-- START OF The data --
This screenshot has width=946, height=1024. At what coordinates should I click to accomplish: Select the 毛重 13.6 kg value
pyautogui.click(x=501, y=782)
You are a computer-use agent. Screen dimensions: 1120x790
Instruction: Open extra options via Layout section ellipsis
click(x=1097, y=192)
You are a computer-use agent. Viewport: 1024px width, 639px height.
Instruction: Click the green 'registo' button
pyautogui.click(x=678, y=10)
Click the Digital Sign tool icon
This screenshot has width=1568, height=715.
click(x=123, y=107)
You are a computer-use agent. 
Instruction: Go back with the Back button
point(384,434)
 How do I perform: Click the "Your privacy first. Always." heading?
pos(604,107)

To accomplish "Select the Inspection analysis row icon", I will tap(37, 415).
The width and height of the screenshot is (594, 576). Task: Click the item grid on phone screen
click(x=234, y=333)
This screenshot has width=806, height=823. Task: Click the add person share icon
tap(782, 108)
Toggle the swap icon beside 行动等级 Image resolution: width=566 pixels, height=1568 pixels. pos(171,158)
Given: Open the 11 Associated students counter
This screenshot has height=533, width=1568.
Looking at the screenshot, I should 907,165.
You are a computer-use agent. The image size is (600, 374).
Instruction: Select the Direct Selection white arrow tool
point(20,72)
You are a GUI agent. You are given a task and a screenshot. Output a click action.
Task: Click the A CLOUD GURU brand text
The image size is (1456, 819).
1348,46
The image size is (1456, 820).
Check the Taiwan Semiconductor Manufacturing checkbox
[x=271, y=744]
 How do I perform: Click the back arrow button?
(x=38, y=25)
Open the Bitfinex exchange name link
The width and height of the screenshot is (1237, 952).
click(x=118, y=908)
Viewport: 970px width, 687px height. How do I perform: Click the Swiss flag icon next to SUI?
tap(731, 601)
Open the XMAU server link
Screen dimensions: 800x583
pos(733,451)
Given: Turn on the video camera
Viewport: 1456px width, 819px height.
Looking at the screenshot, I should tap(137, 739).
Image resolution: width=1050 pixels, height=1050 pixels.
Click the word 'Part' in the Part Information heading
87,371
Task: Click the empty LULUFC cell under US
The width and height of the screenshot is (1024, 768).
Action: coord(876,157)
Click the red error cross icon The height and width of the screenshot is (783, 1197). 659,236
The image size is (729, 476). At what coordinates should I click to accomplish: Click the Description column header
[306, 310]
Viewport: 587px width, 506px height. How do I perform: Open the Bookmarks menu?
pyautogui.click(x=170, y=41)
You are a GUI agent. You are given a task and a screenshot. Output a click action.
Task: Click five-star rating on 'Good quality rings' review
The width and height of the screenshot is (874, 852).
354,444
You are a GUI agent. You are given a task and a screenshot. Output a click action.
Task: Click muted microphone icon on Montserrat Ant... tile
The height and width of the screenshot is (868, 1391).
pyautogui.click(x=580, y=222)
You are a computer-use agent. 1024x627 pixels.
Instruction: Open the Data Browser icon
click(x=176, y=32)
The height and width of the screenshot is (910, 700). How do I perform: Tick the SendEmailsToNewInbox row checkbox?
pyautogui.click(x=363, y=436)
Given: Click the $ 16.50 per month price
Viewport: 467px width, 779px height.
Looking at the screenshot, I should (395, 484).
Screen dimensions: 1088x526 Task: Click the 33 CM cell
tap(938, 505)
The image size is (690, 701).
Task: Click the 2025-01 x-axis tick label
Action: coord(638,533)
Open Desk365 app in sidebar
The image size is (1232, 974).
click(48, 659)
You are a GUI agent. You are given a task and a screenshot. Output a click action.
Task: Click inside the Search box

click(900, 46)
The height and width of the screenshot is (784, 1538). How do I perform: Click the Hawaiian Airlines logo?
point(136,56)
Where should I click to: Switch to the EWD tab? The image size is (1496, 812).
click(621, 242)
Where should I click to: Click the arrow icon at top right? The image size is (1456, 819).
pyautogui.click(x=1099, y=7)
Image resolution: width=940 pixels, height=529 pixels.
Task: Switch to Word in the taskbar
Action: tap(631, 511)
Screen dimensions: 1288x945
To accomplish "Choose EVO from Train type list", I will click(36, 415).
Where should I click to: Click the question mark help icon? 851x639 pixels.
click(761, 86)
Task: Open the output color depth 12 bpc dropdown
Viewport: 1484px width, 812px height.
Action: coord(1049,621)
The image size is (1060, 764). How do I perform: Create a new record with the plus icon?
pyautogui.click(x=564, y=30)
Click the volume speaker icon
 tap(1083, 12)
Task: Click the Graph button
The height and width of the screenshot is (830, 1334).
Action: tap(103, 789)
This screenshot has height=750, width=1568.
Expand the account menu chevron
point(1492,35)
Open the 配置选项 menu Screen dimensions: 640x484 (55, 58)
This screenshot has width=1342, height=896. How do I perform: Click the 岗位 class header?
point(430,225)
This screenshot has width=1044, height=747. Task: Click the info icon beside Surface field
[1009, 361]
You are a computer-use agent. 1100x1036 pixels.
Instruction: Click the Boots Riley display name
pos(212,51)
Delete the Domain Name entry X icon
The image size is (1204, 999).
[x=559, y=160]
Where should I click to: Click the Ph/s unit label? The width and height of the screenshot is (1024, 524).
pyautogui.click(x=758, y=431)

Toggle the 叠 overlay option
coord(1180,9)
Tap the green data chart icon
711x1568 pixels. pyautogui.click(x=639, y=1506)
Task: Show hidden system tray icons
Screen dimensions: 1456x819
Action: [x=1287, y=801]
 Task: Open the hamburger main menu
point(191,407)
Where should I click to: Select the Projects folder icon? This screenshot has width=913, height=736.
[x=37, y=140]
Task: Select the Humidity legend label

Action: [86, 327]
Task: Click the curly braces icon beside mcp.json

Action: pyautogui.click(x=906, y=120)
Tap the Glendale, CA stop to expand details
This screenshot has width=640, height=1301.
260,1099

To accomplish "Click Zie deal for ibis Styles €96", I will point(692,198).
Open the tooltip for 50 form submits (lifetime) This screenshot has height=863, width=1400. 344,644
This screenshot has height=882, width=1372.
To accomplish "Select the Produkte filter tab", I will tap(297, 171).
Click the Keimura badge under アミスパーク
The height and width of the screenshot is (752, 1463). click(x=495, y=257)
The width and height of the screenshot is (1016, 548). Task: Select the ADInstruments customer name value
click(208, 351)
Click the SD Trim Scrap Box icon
-- END OF The data --
• _Task to complete_
Reproduce all of the data above verbatim, line for line, with no changes.

• _Answer to this exercise_
This screenshot has width=946, height=1024. At what coordinates should I click to accomplish: Select the 毛重 13.6 kg value
pyautogui.click(x=501, y=782)
You are a computer-use agent. Screen dimensions: 1120x790
Instruction: Open extra options via Layout section ellipsis
click(x=1097, y=192)
You are a computer-use agent. Viewport: 1024px width, 639px height.
Instruction: Click the green 'registo' button
pyautogui.click(x=678, y=10)
Click the Digital Sign tool icon
This screenshot has width=1568, height=715.
click(x=123, y=107)
You are a computer-use agent. 
Instruction: Go back with the Back button
point(384,434)
 How do I perform: Click the "Your privacy first. Always." heading?
pos(604,107)

To accomplish "Select the Inspection analysis row icon", I will tap(37, 415).
The width and height of the screenshot is (594, 576). Task: Click the item grid on phone screen
click(x=234, y=333)
This screenshot has width=806, height=823. Task: Click the add person share icon
tap(782, 108)
Toggle the swap icon beside 行动等级 Image resolution: width=566 pixels, height=1568 pixels. pos(171,158)
Given: Open the 11 Associated students counter
This screenshot has height=533, width=1568.
Looking at the screenshot, I should 907,165.
You are a computer-use agent. The image size is (600, 374).
Instruction: Select the Direct Selection white arrow tool
point(20,72)
You are a GUI agent. You are given a task and a screenshot. Output a click action.
Task: Click the A CLOUD GURU brand text
The image size is (1456, 819).
1348,46
The image size is (1456, 820).
Check the Taiwan Semiconductor Manufacturing checkbox
[x=271, y=744]
 How do I perform: Click the back arrow button?
(x=38, y=25)
Open the Bitfinex exchange name link
The width and height of the screenshot is (1237, 952).
click(x=118, y=908)
Viewport: 970px width, 687px height. How do I perform: Click the Swiss flag icon next to SUI?
tap(731, 601)
Open the XMAU server link
Screen dimensions: 800x583
pos(733,451)
Given: Turn on the video camera
Viewport: 1456px width, 819px height.
Looking at the screenshot, I should tap(137, 739).
Image resolution: width=1050 pixels, height=1050 pixels.
Click the word 'Part' in the Part Information heading
87,371
Task: Click the empty LULUFC cell under US
The width and height of the screenshot is (1024, 768).
Action: coord(876,157)
Click the red error cross icon The height and width of the screenshot is (783, 1197). 659,236
The image size is (729, 476). At what coordinates should I click to accomplish: Click the Description column header
[306, 310]
Viewport: 587px width, 506px height. How do I perform: Open the Bookmarks menu?
pyautogui.click(x=170, y=41)
You are a GUI agent. You are given a task and a screenshot. Output a click action.
Task: Click five-star rating on 'Good quality rings' review
The width and height of the screenshot is (874, 852).
354,444
You are a GUI agent. You are given a task and a screenshot. Output a click action.
Task: Click muted microphone icon on Montserrat Ant... tile
The height and width of the screenshot is (868, 1391).
pyautogui.click(x=580, y=222)
You are a computer-use agent. 1024x627 pixels.
Instruction: Open the Data Browser icon
click(x=176, y=32)
The height and width of the screenshot is (910, 700). How do I perform: Tick the SendEmailsToNewInbox row checkbox?
pyautogui.click(x=363, y=436)
Given: Click the $ 16.50 per month price
Viewport: 467px width, 779px height.
Looking at the screenshot, I should (395, 484).
Screen dimensions: 1088x526 Task: Click the 33 CM cell
tap(938, 505)
The image size is (690, 701).
Task: Click the 2025-01 x-axis tick label
Action: coord(638,533)
Open Desk365 app in sidebar
The image size is (1232, 974).
click(48, 659)
You are a GUI agent. You are given a task and a screenshot. Output a click action.
Task: Click inside the Search box

click(900, 46)
The height and width of the screenshot is (784, 1538). How do I perform: Click the Hawaiian Airlines logo?
point(136,56)
Where should I click to: Switch to the EWD tab? The image size is (1496, 812).
click(621, 242)
Where should I click to: Click the arrow icon at top right? The image size is (1456, 819).
pyautogui.click(x=1099, y=7)
Image resolution: width=940 pixels, height=529 pixels.
Task: Switch to Word in the taskbar
Action: tap(631, 511)
Screen dimensions: 1288x945
To accomplish "Choose EVO from Train type list", I will click(36, 415).
Where should I click to: Click the question mark help icon? 851x639 pixels.
click(761, 86)
Task: Open the output color depth 12 bpc dropdown
Viewport: 1484px width, 812px height.
Action: coord(1049,621)
The image size is (1060, 764). How do I perform: Create a new record with the plus icon?
pyautogui.click(x=564, y=30)
Click the volume speaker icon
 tap(1083, 12)
Task: Click the Graph button
The height and width of the screenshot is (830, 1334).
Action: tap(103, 789)
This screenshot has height=750, width=1568.
Expand the account menu chevron
point(1492,35)
Open the 配置选项 menu Screen dimensions: 640x484 (55, 58)
This screenshot has width=1342, height=896. How do I perform: Click the 岗位 class header?
point(430,225)
This screenshot has width=1044, height=747. Task: Click the info icon beside Surface field
[1009, 361]
You are a computer-use agent. 1100x1036 pixels.
Instruction: Click the Boots Riley display name
pos(212,51)
Delete the Domain Name entry X icon
The image size is (1204, 999).
[x=559, y=160]
Where should I click to: Click the Ph/s unit label? The width and height of the screenshot is (1024, 524).
pyautogui.click(x=758, y=431)

Toggle the 叠 overlay option
coord(1180,9)
Tap the green data chart icon
711x1568 pixels. pyautogui.click(x=639, y=1506)
Task: Show hidden system tray icons
Screen dimensions: 1456x819
Action: [x=1287, y=801]
 Task: Open the hamburger main menu
point(191,407)
Where should I click to: Select the Projects folder icon? This screenshot has width=913, height=736.
[x=37, y=140]
Task: Select the Humidity legend label

Action: [86, 327]
Task: Click the curly braces icon beside mcp.json

Action: pyautogui.click(x=906, y=120)
Tap the Glendale, CA stop to expand details
This screenshot has width=640, height=1301.
260,1099

To accomplish "Click Zie deal for ibis Styles €96", I will point(692,198).
Open the tooltip for 50 form submits (lifetime) This screenshot has height=863, width=1400. 344,644
This screenshot has height=882, width=1372.
To accomplish "Select the Produkte filter tab", I will tap(297, 171).
Click the Keimura badge under アミスパーク
The height and width of the screenshot is (752, 1463). click(x=495, y=257)
The width and height of the screenshot is (1016, 548). Task: Select the ADInstruments customer name value
click(208, 351)
Click the SD Trim Scrap Box icon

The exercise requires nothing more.